Tell a story about your first kiss.


----------



## Jondalar7 (Feb 23, 2021)

Jondalar7 said:


> Tell a story about your first kiss.


Ok I'll start.   My first kiss was with an older woman, She was 12 and I was 10. We were up in the big apple tree eating apples when she asked if I had kissed a girl. She showed me how she practiced on her hand and I tried it too. She gave me some pointers and when she said I was doing good she asked if I wanted to try it for real. I was a little shy but said yes and wiped the apple juice off my lips and moved in for my first real kiss. When she saw my lips coming at her she screamed, Eeww fish lips your doing it wrong. My feelings were a little hurt but with a little more hand kissing, I got my first kiss.

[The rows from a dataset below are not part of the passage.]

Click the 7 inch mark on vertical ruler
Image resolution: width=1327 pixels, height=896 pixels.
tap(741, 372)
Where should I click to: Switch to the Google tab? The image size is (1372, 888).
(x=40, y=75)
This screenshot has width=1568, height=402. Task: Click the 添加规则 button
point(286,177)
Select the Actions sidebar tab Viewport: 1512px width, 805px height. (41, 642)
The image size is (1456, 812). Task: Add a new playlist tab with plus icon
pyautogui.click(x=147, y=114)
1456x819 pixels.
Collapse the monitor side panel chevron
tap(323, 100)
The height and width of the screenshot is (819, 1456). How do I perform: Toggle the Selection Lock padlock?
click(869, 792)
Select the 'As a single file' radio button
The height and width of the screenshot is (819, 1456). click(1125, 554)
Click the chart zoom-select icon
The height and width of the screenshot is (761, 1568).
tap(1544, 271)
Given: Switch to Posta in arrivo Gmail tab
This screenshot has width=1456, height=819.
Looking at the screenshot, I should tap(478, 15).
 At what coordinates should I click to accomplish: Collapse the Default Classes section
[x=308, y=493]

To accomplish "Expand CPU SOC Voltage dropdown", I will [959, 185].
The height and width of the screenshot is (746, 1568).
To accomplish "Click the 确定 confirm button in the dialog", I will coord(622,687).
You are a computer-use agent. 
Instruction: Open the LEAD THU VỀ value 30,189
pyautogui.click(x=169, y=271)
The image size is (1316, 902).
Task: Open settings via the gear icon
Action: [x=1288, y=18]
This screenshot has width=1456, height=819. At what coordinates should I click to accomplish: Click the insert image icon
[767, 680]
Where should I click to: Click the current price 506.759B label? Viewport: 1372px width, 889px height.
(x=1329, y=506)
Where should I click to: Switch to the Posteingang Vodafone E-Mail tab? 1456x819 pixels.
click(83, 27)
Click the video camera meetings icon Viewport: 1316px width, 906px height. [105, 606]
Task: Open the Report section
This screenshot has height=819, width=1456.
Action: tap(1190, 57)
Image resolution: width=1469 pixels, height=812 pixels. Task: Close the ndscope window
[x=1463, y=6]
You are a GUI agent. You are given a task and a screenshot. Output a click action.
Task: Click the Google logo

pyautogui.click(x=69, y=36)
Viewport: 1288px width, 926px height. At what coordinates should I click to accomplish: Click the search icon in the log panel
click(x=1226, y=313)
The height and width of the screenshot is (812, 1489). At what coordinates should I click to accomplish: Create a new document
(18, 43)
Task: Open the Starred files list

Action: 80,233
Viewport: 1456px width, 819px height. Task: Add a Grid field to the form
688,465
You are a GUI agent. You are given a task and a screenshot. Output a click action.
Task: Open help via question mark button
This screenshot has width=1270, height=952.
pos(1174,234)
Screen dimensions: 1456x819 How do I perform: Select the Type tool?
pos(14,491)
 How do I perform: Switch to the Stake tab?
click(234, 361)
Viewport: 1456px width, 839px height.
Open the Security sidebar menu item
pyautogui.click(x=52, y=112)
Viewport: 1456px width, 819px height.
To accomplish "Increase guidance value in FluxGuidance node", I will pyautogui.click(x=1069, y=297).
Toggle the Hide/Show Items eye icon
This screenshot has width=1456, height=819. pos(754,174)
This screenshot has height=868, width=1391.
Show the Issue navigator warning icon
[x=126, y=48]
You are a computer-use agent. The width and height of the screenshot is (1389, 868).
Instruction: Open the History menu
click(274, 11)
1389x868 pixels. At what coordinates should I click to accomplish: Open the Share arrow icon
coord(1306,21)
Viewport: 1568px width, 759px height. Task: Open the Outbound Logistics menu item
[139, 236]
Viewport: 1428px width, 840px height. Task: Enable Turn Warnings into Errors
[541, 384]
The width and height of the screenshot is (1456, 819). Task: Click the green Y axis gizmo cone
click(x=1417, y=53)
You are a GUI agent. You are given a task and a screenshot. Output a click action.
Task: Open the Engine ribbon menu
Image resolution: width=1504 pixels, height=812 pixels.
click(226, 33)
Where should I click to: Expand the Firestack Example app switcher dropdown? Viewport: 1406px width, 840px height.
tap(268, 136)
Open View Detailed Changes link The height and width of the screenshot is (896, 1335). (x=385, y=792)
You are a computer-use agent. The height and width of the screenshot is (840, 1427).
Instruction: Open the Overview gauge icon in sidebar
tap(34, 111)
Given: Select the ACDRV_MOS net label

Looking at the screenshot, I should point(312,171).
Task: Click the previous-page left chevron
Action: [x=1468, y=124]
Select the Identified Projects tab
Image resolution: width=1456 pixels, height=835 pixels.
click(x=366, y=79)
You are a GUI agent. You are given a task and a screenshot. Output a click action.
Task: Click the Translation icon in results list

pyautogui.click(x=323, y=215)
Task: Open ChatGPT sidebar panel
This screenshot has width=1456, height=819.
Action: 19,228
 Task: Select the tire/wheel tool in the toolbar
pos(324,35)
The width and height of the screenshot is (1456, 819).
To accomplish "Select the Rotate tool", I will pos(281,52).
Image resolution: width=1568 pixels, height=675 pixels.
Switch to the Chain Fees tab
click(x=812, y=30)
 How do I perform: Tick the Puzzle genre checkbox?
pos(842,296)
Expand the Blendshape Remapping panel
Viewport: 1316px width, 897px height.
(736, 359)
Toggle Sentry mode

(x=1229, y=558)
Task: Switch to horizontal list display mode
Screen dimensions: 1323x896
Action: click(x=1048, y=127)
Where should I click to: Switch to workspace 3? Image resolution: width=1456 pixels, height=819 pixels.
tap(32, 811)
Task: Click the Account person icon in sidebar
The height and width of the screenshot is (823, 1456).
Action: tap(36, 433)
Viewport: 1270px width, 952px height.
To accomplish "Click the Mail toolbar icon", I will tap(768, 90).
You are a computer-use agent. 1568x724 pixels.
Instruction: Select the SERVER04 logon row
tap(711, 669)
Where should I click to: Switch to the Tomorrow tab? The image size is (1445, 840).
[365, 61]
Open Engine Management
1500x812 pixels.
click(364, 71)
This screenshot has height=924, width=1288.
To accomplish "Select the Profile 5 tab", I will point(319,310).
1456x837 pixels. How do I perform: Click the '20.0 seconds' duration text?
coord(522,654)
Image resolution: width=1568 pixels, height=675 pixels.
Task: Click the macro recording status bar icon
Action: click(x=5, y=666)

I am glad I was coachable because that first kiss lead to tongues touching and a French kissing lesson that really made my day. She moved away soon after and I did not get another chance to practice for four years. A lesson I learned early, If a woman wants to teach you or try a new trick. GO FOR IT , might make a great memory!  ( That one NEW TRICK where the gal gave me the nick name poopsy could have gone better)


----------



## Jondalar7 (Feb 24, 2021)

I am so sorry, I forgot that this was a place for seniors and that you may have forgotten that very first kiss so many decades ago. Let's make it easier and let the story be about any first kiss!
I kissed a guy for a first and only time in 2012! Not really but kind of. I was in the middle of the hot, dry, dusty desert. I had been given a rainbow missile pop because the idea here is to share everything. There was this really hot 25 year old girl standing at the entrance to our tent so I offered her a bite. She said yes and I bit off a piece of the pop and shared it with her in a bit of a kiss. I did not want her to think I was just a creepy old guy trying to kiss her so I offered Ben a bite too and gave it to him in the same way just quicker. Seemed all in good fun and the girl hung out with me more after that. No kissing she just said I was pretty cool for an old guy.


----------